Question 4.4.1: Using the Rational Zeros Theorem Find all rational zeros of...
Using the Rational Zeros Theorem
Find all rational zeros of F(x) = 2x³ + 5x² – 4x – 3.
First, we list all possible rational zeros of F(x).
\text { Possible rational zeros }=\frac{p}{q}=\frac{\text { Factors of the constant term, }-3}{\text { Factors of the leading coefficient, } 2}
Factors of -3: \pm 1, \pm 3
Factors of 2: \pm 1, \pm 2
All combinations for the rational zeros can be found by using just the positive factors of the leading coefficient. The possible rational zeros are
\frac{\pm 1}{1}, \frac{\pm 1}{2}, \frac{\pm 3}{1}, \frac{\pm 3}{2}
or
\pm 1, \pm \frac{1}{2}, \pm \frac{3}{2}, \pm 3 .

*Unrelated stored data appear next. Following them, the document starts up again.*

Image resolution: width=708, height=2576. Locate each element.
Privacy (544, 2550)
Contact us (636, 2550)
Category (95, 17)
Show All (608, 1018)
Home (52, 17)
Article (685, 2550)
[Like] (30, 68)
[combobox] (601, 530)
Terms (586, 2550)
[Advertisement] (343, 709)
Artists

We use synthetic division to determine whether a rational zero exists among these eight candidates. We start by testing 1. If 1 is not a rational zero, we will test other possibilities.
\begin{matrix} \underline{1|} & \\ \\ \\ \\ \end{matrix} \begin{matrix} 2 & 5& -4 & -3 \\ & 2 & 7 & 3\\ \hline 2 &7 & 3 & |0 \end{matrix}
The zero remainder tells us that (x-1) is a factor of F(x), with the other factor being 2 x²+7 x+3. So
\begin{aligned}F(x) &=(x-1)\left(2 x^{2}+7 x+3\right) \\&=(x-1)(2 x+1)(x+3) \quad \text { Factor } 2 x^{2}+7 x+3\end{aligned}
We find the zeros of F(x) by solving the equation (x-1)(2 x+1)(x+3)=0.
x-1=0 \quad \text { or } 2 x+1=0 \text { or } x+3=0 Zero-product property
x=1 \quad \text { or } \quad x=-\frac{1}{2} \quad \text { or } \quad x=-3 Solve each equation.
The solution set is \left\{1,-\frac{1}{2},-3\right\}. The rational zeros of F are -3,-\frac{1}{2}, \text { and } 1.